Pertimbangan lain yang tidak kalah penting adalah bahwa presidential threshold dinilai tidak lagi relevan dan efektif dalam menyaring calon presiden yang berkualitas. Seiring dengan perkembangan dinamika politik dan opini publik yang semakin berkembang pesat, keberadaan presidential threshold dianggap sebagai hambatan yang menghambat proses demokratisasi. MK berpendapat bahwa dalam sebuah sistem demokrasi, seharusnya masyarakat memiliki hak untuk memilih siapapun yang dianggap paling layak dan kompeten untuk menjadi pemimpin, tanpa adanya pembatasan yang berlebihan.
Selain itu, Mahkamah Konstitusi juga turut mempertimbangkan pengalaman di negara lain yang telah menghapus presidential threshold dan memberikan ruang yang lebih luas bagi partisipasi politik masyarakat. Dengan mengacu pada berbagai praktik demokrasi di berbagai negara, MK mengambil kesimpulan bahwa menghapus presidential threshold dapat memberikan dorongan positif terhadap dinamika politik dalam negeri, serta mendorong semakin banyak kandidat berkualitas yang ikut serta dalam pesta demokrasi.

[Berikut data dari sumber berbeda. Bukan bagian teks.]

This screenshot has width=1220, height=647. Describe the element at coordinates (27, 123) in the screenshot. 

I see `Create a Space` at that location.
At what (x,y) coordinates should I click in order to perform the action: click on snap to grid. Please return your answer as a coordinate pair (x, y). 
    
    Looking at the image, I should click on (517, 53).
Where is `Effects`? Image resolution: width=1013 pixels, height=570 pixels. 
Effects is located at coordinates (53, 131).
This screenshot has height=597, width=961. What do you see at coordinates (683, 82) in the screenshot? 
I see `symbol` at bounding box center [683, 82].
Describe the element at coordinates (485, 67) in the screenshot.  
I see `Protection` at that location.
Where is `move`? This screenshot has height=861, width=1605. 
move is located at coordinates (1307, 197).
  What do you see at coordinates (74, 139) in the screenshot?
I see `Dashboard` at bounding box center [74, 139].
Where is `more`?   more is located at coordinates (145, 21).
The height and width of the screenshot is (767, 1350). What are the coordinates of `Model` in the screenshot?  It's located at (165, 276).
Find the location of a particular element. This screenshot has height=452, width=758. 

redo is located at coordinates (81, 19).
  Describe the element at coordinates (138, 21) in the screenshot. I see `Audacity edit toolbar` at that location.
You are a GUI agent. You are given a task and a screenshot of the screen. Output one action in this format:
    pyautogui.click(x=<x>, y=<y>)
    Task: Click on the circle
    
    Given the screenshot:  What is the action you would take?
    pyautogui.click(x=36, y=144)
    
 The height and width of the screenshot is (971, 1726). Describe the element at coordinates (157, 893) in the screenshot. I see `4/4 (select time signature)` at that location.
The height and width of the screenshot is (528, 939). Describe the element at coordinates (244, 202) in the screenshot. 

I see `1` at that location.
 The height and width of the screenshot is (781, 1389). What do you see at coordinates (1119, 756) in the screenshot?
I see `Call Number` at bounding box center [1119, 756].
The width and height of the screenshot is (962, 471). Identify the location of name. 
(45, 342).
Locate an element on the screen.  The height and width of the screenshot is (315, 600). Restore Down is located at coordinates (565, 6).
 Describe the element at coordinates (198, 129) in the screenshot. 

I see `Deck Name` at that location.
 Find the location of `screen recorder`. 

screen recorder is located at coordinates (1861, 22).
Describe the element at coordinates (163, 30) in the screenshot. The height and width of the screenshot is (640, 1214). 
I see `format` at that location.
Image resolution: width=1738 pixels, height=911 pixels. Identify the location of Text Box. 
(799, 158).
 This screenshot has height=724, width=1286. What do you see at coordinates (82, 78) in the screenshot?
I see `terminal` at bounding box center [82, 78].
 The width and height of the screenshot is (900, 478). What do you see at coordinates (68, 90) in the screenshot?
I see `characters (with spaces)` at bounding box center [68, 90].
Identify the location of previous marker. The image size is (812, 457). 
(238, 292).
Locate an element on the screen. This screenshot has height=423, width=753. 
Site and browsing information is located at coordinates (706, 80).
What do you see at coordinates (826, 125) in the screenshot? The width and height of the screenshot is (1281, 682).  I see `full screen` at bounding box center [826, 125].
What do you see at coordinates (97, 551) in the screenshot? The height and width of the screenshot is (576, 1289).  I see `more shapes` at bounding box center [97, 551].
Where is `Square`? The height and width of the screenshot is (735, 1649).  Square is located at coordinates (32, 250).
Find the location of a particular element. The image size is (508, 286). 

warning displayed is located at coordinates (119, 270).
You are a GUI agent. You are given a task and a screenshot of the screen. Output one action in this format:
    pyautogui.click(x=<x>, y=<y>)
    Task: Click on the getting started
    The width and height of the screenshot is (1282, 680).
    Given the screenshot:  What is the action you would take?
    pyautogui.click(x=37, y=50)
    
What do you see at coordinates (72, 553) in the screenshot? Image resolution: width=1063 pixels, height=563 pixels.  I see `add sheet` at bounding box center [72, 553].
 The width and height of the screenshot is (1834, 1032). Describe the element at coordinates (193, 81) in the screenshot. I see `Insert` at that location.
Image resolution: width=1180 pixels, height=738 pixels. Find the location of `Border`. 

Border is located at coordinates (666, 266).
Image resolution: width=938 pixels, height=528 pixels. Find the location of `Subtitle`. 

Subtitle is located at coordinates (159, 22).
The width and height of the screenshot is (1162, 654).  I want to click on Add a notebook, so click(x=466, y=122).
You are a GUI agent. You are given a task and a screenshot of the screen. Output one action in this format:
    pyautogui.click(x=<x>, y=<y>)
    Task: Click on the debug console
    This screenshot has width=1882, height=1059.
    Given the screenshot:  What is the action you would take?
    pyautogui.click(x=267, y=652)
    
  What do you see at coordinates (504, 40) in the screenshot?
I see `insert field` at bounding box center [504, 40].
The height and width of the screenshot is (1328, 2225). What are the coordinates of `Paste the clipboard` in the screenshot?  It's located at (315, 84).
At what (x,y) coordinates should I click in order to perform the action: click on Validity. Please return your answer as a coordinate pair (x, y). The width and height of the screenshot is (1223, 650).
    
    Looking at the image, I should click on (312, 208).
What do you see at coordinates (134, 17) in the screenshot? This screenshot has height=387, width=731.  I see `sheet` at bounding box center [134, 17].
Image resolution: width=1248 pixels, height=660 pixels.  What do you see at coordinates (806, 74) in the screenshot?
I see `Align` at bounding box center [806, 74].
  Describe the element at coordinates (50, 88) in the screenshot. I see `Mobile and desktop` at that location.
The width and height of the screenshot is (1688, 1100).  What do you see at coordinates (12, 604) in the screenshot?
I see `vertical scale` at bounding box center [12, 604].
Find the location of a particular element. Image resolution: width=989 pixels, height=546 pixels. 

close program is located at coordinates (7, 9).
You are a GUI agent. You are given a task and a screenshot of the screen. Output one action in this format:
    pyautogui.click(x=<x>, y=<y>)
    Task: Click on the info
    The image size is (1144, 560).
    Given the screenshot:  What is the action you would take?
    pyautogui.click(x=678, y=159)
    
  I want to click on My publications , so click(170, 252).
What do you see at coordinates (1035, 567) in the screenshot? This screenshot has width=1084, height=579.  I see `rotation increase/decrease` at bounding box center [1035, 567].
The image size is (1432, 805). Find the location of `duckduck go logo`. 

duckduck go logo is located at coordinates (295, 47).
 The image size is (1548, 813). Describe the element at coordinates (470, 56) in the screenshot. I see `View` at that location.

Dengan pertimbangan-pertimbangan tersebut, Mahkamah Konstitusi akhirnya mengambil keputusan untuk menghapus syarat ambang batas pencalonan presiden atau presidential threshold, yang menjadi langkah monumental dalam sejarah politik Indonesia. Keputusan ini diharapkan dapat membuka ruang yang lebih luas bagi partisipasi politik masyarakat serta menegaskan komitmen untuk mewujudkan demokrasi yang lebih inklusif dan partisipatif.